Łódzki klub przy doborze dwunastej zawodniczki miał wiele zawirowań. Podczas pierwszej, oficjalnej konferencji prasowej prezes klubu ogłosił, że skład Budowlanych Łódź zamyka Wenezuelka, Luz Delfines. Siatkarka ta okazała się zbyt słaba by grać w drużynie Macieja Kosmola. Kolejnym problemem była również komunikacja z zawodniczką - nie znała języka angielskiego. Po Wenezuelce przyszedł czas na Amerykankę. Pochodzącą z Teksasu - Irene Hester.
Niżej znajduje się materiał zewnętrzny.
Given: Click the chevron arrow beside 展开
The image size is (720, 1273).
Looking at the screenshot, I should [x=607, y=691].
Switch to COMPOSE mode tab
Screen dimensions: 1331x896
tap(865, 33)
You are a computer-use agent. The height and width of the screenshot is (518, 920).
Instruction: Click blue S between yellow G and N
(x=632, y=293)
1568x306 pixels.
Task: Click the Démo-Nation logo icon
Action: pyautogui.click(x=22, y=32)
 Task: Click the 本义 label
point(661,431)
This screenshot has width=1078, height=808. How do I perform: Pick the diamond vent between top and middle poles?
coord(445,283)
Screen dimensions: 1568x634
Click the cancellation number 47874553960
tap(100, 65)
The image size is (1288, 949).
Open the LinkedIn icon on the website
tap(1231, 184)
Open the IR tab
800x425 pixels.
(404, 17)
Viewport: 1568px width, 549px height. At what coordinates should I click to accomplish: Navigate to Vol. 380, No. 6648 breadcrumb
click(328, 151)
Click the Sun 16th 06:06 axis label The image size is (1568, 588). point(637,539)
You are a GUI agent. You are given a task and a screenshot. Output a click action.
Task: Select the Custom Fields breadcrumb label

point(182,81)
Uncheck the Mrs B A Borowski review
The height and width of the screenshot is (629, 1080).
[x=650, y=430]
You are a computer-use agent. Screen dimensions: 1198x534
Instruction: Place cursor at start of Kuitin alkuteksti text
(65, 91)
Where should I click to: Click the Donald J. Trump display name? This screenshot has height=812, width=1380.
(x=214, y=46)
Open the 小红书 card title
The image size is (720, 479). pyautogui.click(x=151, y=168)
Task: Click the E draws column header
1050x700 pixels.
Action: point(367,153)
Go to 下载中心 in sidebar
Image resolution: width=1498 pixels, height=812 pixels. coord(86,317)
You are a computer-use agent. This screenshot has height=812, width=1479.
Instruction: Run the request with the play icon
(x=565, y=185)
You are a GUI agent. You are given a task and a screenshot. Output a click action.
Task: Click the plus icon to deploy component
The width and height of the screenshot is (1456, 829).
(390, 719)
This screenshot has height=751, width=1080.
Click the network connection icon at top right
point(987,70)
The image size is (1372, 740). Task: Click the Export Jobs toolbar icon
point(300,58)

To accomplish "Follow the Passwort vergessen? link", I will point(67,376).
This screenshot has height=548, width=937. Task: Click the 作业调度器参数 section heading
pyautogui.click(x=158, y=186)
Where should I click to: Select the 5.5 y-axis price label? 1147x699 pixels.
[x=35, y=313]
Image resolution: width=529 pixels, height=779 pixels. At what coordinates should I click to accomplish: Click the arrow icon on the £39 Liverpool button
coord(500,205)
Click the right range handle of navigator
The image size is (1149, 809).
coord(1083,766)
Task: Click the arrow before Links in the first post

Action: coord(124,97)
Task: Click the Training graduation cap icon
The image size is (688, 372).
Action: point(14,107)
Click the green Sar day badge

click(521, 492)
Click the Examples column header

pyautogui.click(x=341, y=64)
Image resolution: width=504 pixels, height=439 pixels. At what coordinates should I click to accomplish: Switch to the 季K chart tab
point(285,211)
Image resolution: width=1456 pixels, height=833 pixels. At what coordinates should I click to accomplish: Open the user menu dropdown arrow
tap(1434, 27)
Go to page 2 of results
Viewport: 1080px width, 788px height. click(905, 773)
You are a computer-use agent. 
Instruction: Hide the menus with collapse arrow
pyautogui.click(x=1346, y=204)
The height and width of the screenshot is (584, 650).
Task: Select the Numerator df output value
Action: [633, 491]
Gra tej zawodniczki również nie przekonała sztabu Budowlanych Łódź.
Po dwóch nieudanych próbach zamknięcia składu na sezon 2012/2013 klub zdecydował się na Polkę - Magdalenę Piątek. Dlaczego siatkarka ta mimo tak późno złożonej oferty zdecydowała się grać w barwach łódzkiego klubu? W podjęciu decyzji pomogły względy zawodowe, siatkarka powiedziała: - Budowlani Łódź grają w Orlen Lidze, najwyższej fazie rozgrywek ligowych. - Nie bez znaczenia były też względy prywatne. - Jest tutaj mój partner - powiedziała Magdalena Piątek.
Nowa zawodniczka łódzkiego klubu miała okazje zadebiutować w meczu z BKS Aluprof Bielsko-Biała. Spotkanie to zakończyło się porażką Budowlanych. Czy według Magdaleny Piątek można było wygrać ten mecz? - W drugim i trzecim secie mogłyśmy wygrać. Ale taka jest już siatkówka. Zawsze trzeba grać do końca. Tym razem niestety przegrałyśmy na własnym boisku - skomentowała nowa siatkarka Budowlanych Łódź.
Najbliższe spotkanie łodzianki zagrają we Wrocławiu. - Musimy dać z siebie wszystko, ugrać jak najwięcej i zdobyć jakiekolwiek punkty - powiedziała Magdalena Piątek o celach na mecz z Impelem Wrocław.